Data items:
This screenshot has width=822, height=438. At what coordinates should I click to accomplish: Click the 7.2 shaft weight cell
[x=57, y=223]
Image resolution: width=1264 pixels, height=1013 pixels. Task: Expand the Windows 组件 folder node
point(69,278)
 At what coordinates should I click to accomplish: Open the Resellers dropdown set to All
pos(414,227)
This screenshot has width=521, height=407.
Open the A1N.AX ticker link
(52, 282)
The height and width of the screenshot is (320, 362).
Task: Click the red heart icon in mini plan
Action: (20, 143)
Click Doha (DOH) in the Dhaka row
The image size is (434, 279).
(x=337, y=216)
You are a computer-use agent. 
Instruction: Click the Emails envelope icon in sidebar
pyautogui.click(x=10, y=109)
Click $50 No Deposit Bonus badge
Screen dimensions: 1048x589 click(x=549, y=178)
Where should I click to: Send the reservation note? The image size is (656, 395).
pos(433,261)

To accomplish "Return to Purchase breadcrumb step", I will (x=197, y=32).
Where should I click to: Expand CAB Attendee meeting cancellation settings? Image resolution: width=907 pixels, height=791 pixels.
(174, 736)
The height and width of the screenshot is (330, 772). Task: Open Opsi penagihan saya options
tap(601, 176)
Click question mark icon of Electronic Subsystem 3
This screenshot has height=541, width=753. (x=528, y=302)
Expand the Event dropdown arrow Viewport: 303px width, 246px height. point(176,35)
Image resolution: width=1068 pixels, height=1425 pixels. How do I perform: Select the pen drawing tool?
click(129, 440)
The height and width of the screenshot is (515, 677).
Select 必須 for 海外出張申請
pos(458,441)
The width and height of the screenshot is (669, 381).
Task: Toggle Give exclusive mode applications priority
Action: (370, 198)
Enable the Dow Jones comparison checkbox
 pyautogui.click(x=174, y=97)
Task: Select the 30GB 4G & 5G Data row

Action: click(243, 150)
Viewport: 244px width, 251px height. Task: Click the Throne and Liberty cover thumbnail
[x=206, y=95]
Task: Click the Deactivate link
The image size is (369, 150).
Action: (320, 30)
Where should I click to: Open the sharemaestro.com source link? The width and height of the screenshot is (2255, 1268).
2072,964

AIM OF THE TASK: Up to and including the line with "This screenshot has width=521, height=407.", print every line of the records from the start.

EXERCISE RESULT:
This screenshot has width=822, height=438. At what coordinates should I click to accomplish: Click the 7.2 shaft weight cell
[x=57, y=223]
Image resolution: width=1264 pixels, height=1013 pixels. Task: Expand the Windows 组件 folder node
point(69,278)
 At what coordinates should I click to accomplish: Open the Resellers dropdown set to All
pos(414,227)
This screenshot has width=521, height=407.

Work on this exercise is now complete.